Beteiligte Institutionen:
Dommuseum Hildesheim (2 Teilprojekte)
Christian-Albrechts-Universität zu Kiel (2 Teilprojekte)
Universität Potsdam (2 Teilprojekte)
Universität Osnabrück (3 Teilprojekte)
Rheinische Friedrich-Wilhelms-Universität Bonn (2 Teilprojekte)

 

Teilprojekte am KHI:

Teilprojekt 2: Tradition und Innovation in der Monumentalmalerei des Domes vor dem Hintergrund der Entwicklung von Bildverständnis und Bildgebrauch bei den Hildesheimer Klerikereliten des Hochmittelalters

Projektleitung: Prof. Dr. Harald Wolter-von dem Knesebeck

Bearbeitung: Dr.

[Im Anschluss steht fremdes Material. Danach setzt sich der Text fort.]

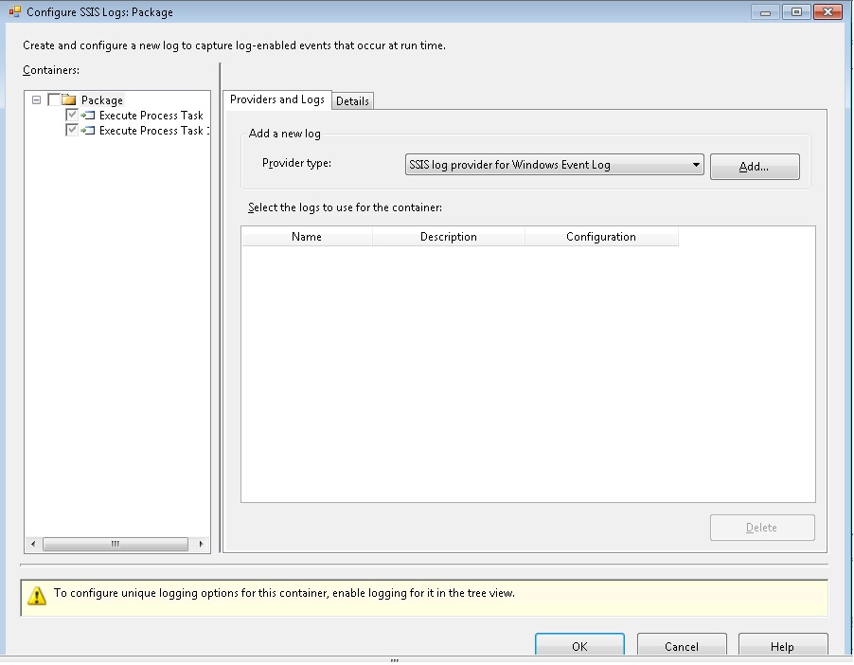
Task: Click the right scroll arrow in the Containers pane
Action: coord(201,544)
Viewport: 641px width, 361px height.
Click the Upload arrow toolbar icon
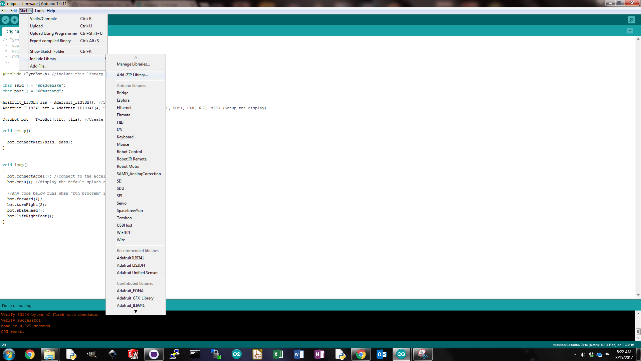coord(14,20)
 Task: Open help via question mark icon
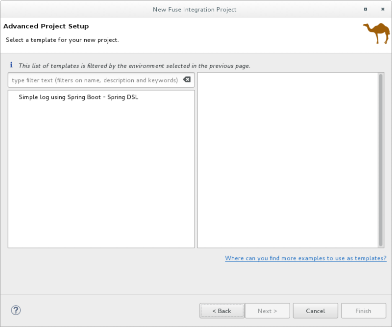pos(16,310)
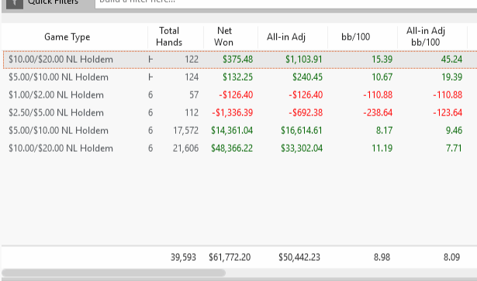Viewport: 477px width, 281px height.
Task: Click the horizontal scrollbar thumb
Action: click(x=114, y=272)
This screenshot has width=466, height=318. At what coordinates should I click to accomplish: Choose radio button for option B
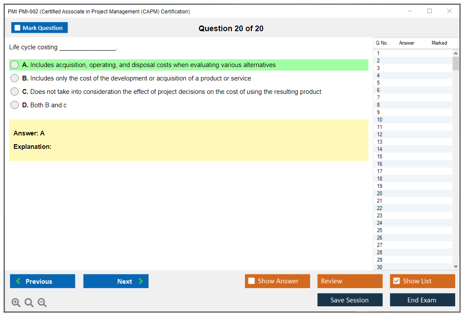pos(15,78)
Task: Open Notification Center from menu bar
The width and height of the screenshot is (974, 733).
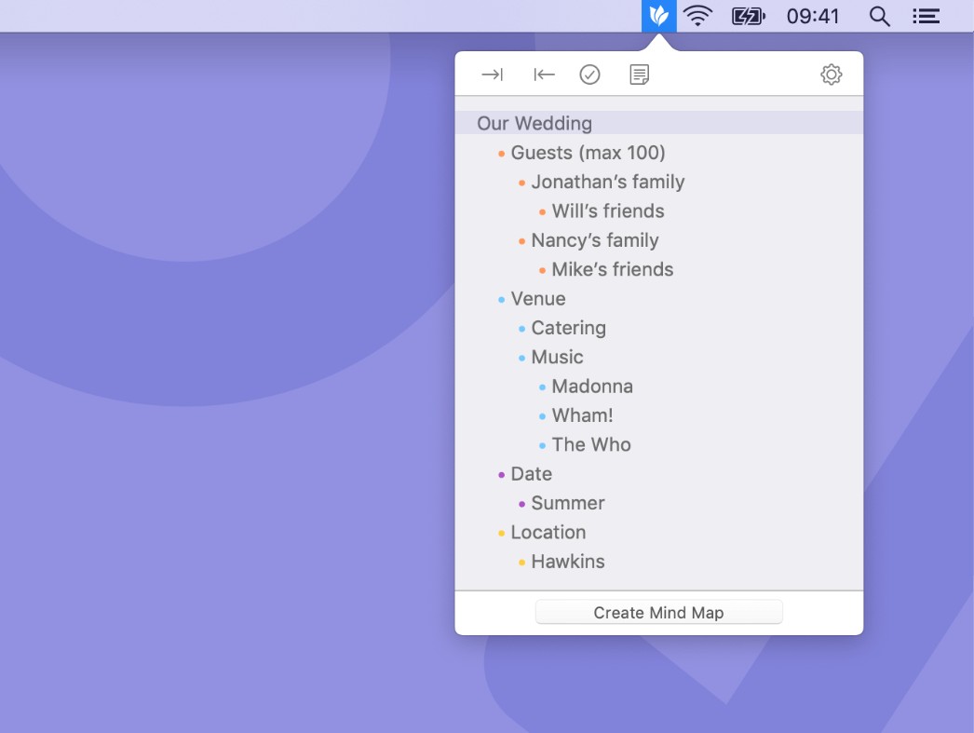Action: click(926, 15)
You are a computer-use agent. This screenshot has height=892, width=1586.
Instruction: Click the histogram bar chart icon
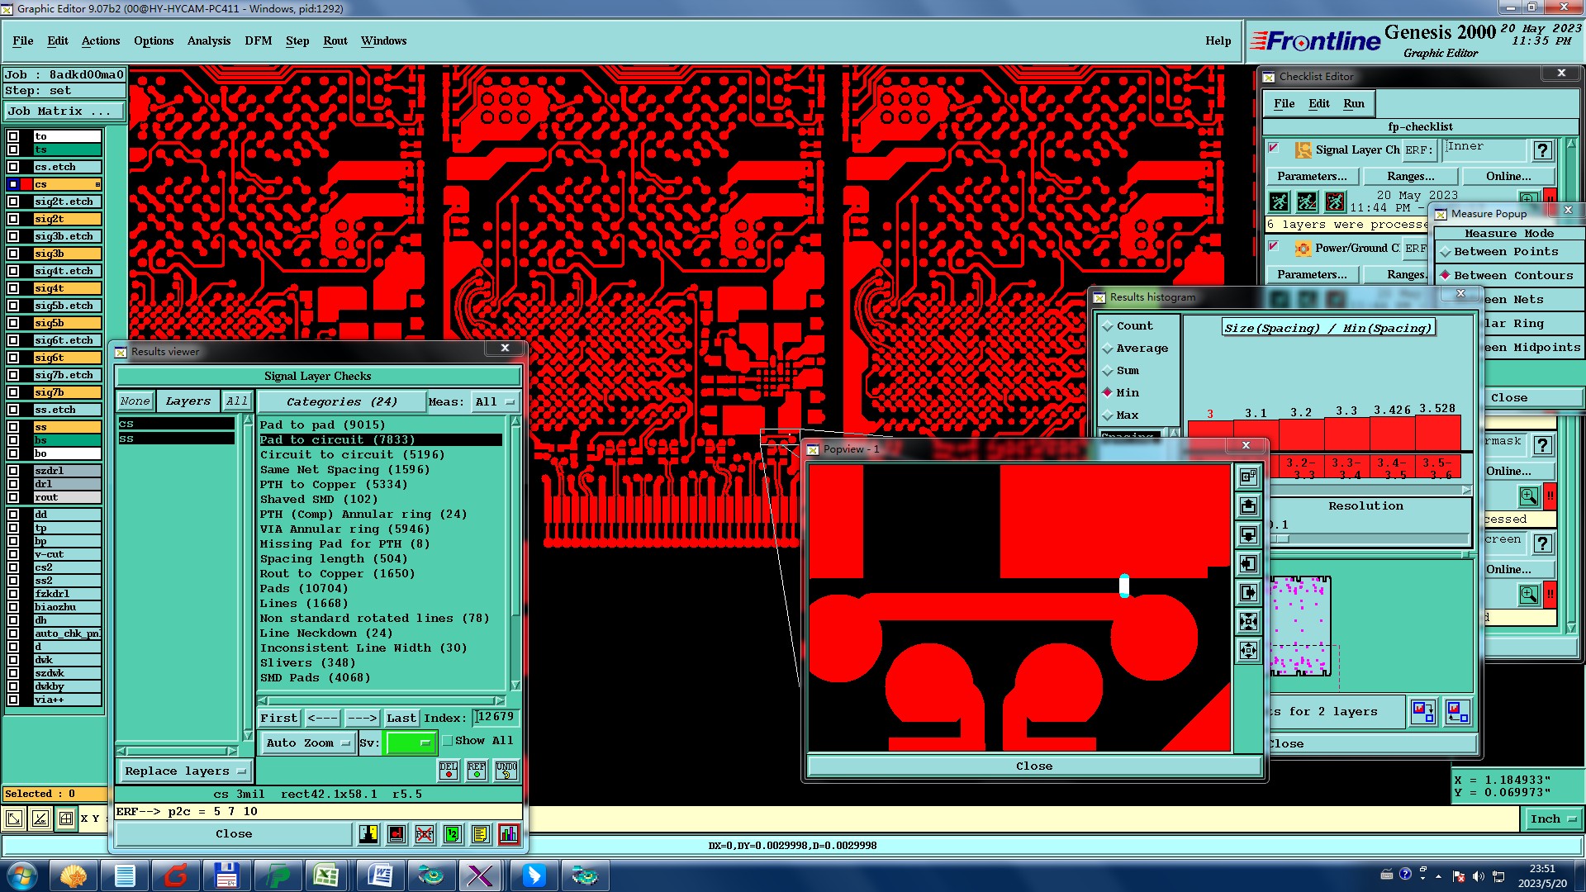click(509, 834)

Esther-Luisa Schuster

Das Teilprojekt untersucht erstmals alle Zeugnisse der monumentalen Innenraumgestaltung des Domes. Sowohl die ehemalige Ausmalung der Westempore sowie eines Tympanons der Seitenschiffemporen als auch die inkrustierten Fußböden in Vierung und Apsis überliefern ungewöhnlich dicht das durch die frühscholastische Theologie angeregte Ordnungsverständnis der Hildesheimer Domherren. Komplex geordnete Ikonographien und Bildstrukturen verdeutlichen das allgemeine Interesse der Eliten am Visuellen einerseits und den Versuch, ihre theologische Welt in Bildern (an) zu ordnen andererseits. Die Objekte werden im Teilprojekt somit in ihrer medialen Bedeutung als „Ordnungshelfer“ analysiert. Nicht nur ihre endgültige Erscheinung ist von Interesse, sondern auch die Ideen und Strukturen, die zu ihrer Anordnung geführt haben. Hierbei werden auch die Ergebnisse der historischen Projekte zu Domschule und den städtischen Eliten mit einbezogen. Eine sehr enge Verzahnung ergibt sich mit Teilprojekt 3 zur Bilderdecke von St. Michael, die als Fortführung der im Dom erprobten Strukturen und Prinzipien betrachtet werden kann.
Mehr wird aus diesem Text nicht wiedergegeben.